According to legend, Mohlomi was told in a vision “to be a man of love and peace, to be fair and just, to see all people as his brothers and sisters, to have compassion and patience, and to give special consideration to children, women and old people”.
Based on this, we must ask ourselves whether our actions and examples as politicians in the Free State today promote this vision? We must also ask ourselves whether this is what adults are teaching our children in our broader society, in our schools, and in our homes?
If we cannot say an unambiguous yes to both of these questions, then we immediately need to ask ourselves – why not and what should we do to change this situation?
The message is simple and in line with that which is regarded as what is good in all cultures and religions.
Mohlomi disbanded his fighting units and encouraged his able bodied men “to get involved in agriculture and be better husbands and fathers”. He himself set an example by never using alcohol, dagga, or tobacco.
Today, our society is faced with serious problems relating to the spread of HIV and AIDS, teenage pregnancy, drug and alcohol abuse, and the lack of paternal responsibility.

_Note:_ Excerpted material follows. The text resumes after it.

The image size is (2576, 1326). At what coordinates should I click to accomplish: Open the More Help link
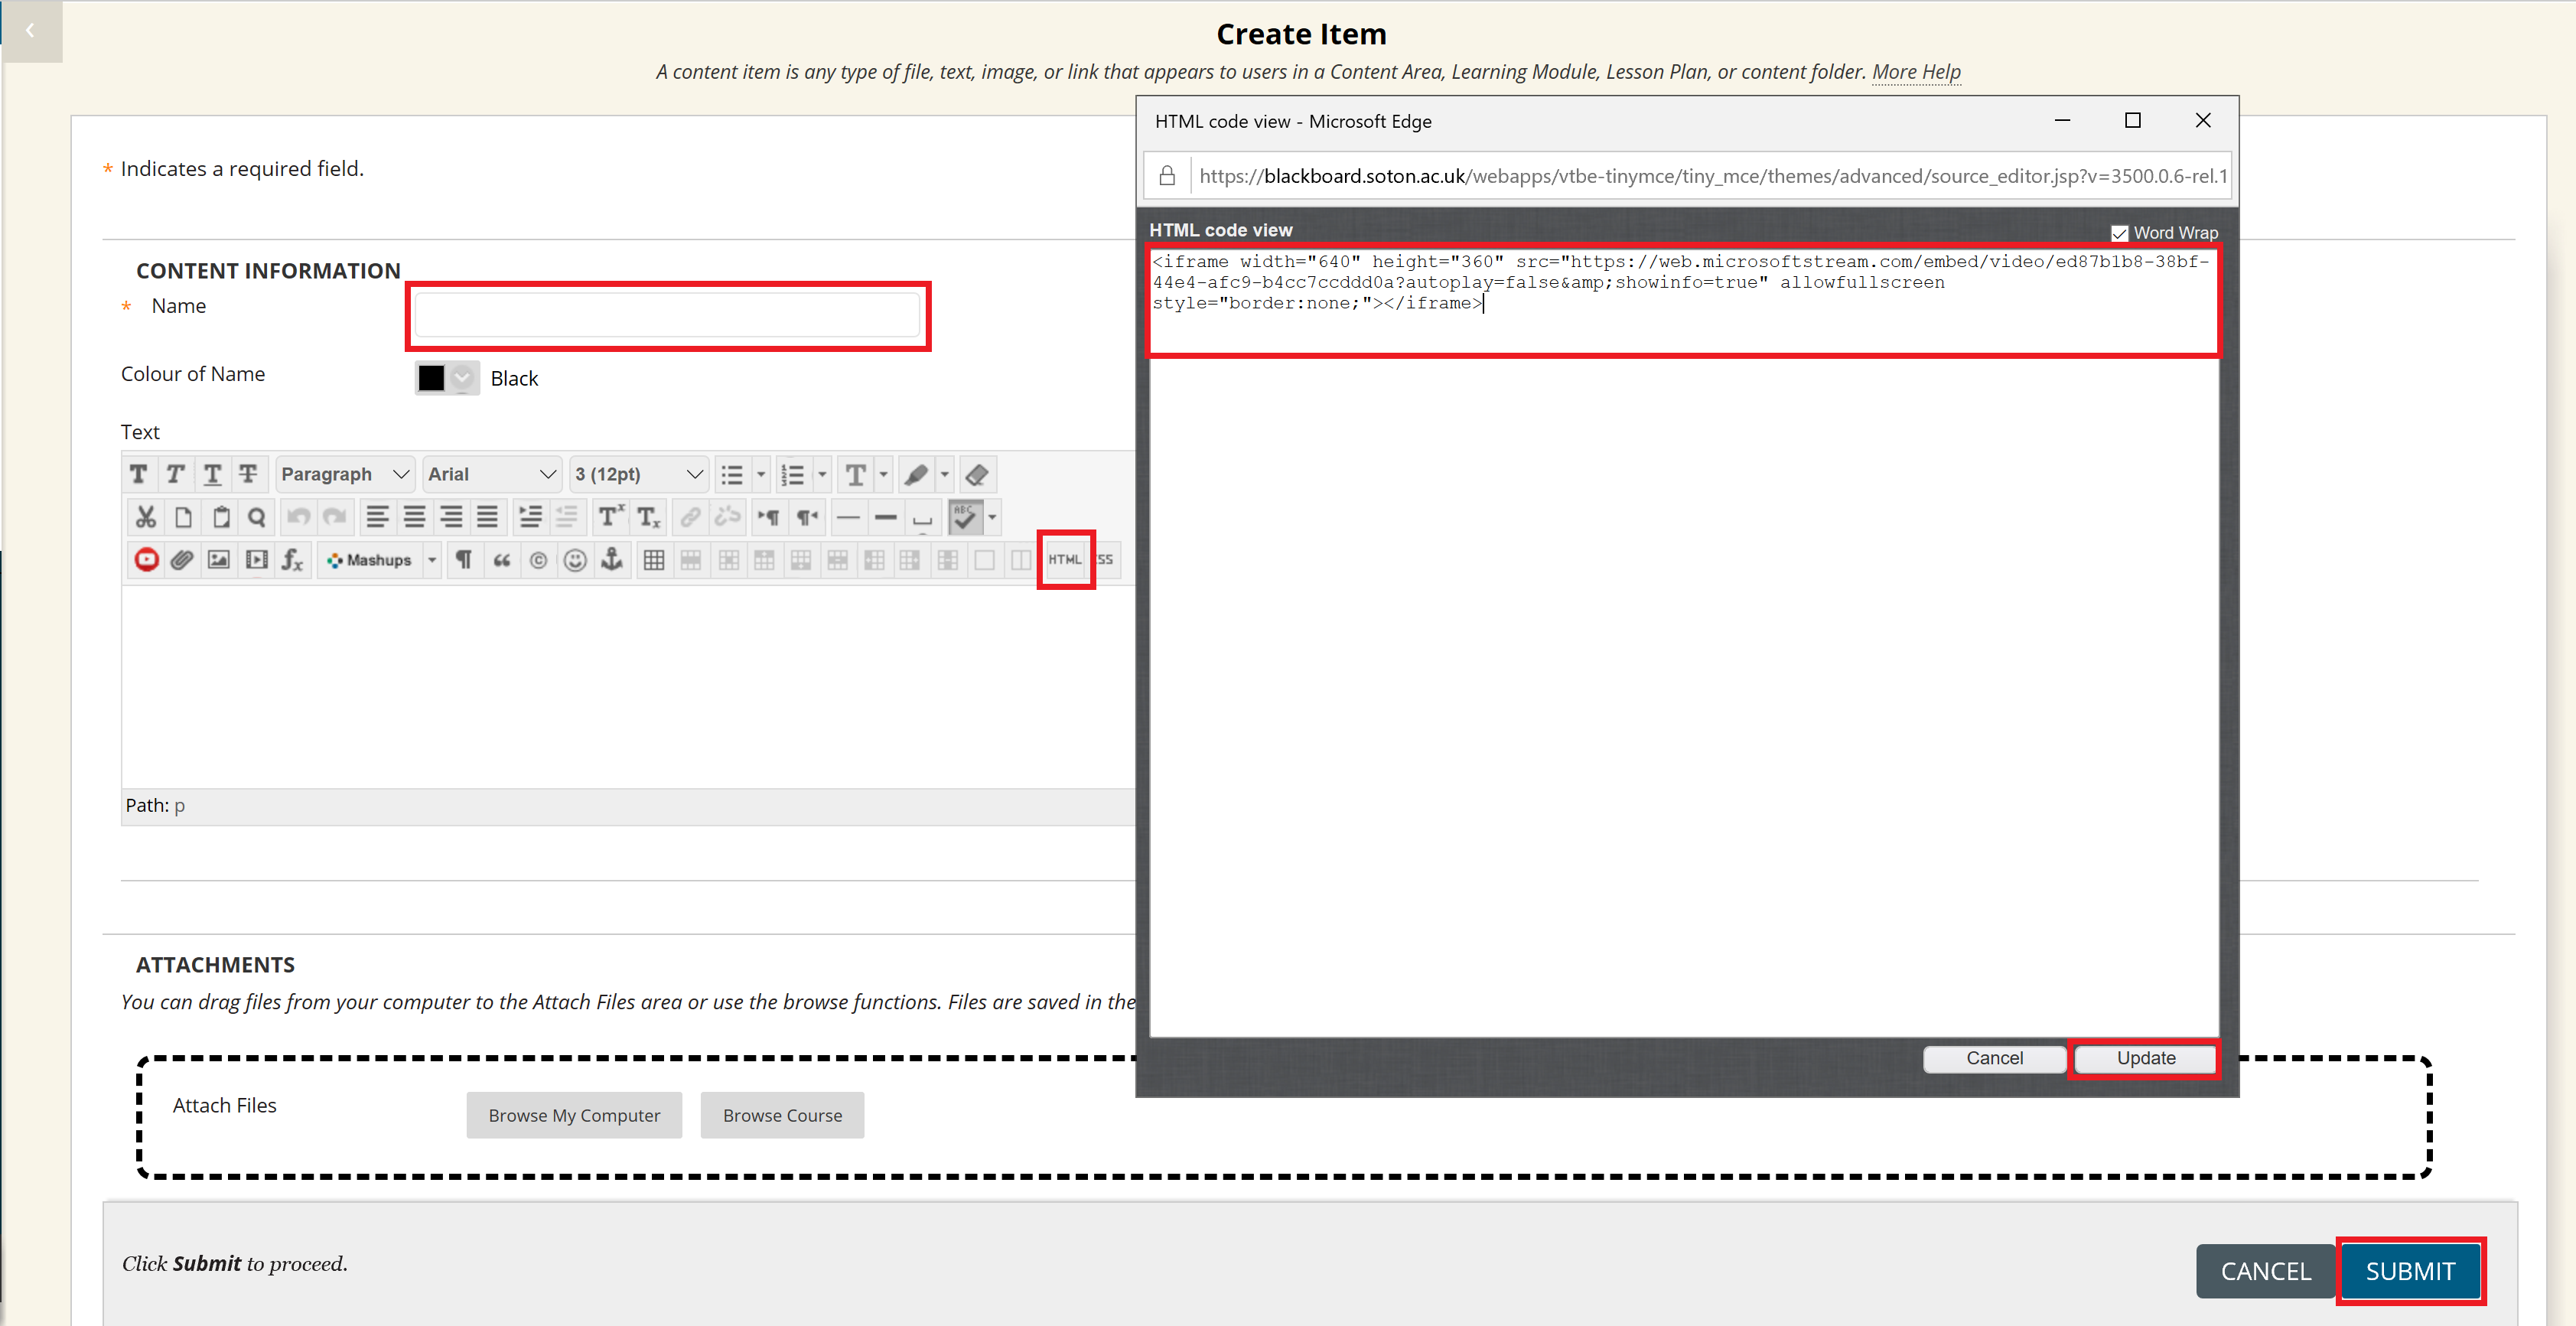pos(1915,71)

Our reaction to these problems has been to distribute contraceptives, pay out child grants, run anti-drug and alcohol abuse campaigns, while continuing to promote so called “macho” (male dominated) values in society.
We should be doing some of these things, but should we not also be teaching ageless and traditional values of personal responsibility, and that nothing can replace a functional, caring and loving family as the most basic social unit of society.
Mohlomi coined the terms “peace is my sister” and “a knobkierrie is far more valuable when used to thrash corn than to kill men on the battlefield”. In fact he started the traditional greeting of “Khotso”.
South Africa has a violent past, and while we now have one of the most progressive constitutions in the world and where the rule of law is supposed to exist, we all live under fear of criminal violence. In this respect our criminal justice system attempts to deal with the symptoms, but not the root causes of this problem.
The cause of the problem lies with the lack of personal responsibility and lack of respect for authority that is a result of the breakdown of the family. Apartheid destroyed families, and we should be vigorously building and protecting families.
Mohlomi said “peace is my sister” to show that if we respect and uphold peace as an important value in our society, then making this value our collective sister implies that we also respect the important role played by of women in our society. Yet much of the violence and abuse in our society is directed towards women, who should all be our collective sisters.
Another important lesson that we can learn from Mohlomi is that which he instructed his chiefs, namely: “When you sit in judgement let your decisions be just. The law knows none as a poor man”.
This is an important lesson for those in authority. Decisions of politicians affect every aspect of people’s lives. Just decision-making does not only apply to the direct use of political authority, but in the motives that underlie political decision-making.
We have to constantly do introspection as politicians to determine what our real motives are and be brutally honest with ourselves in the process.
My request to all of us in the legislature is that we carry out our respective mandates, as an executive as well as legislature, in an unselfish manner that justifies the many privileges that accompany our responsibilities.
I will continue to state in this legislature that “evil prevails because good men and women keep quiet and allow it to prevail”.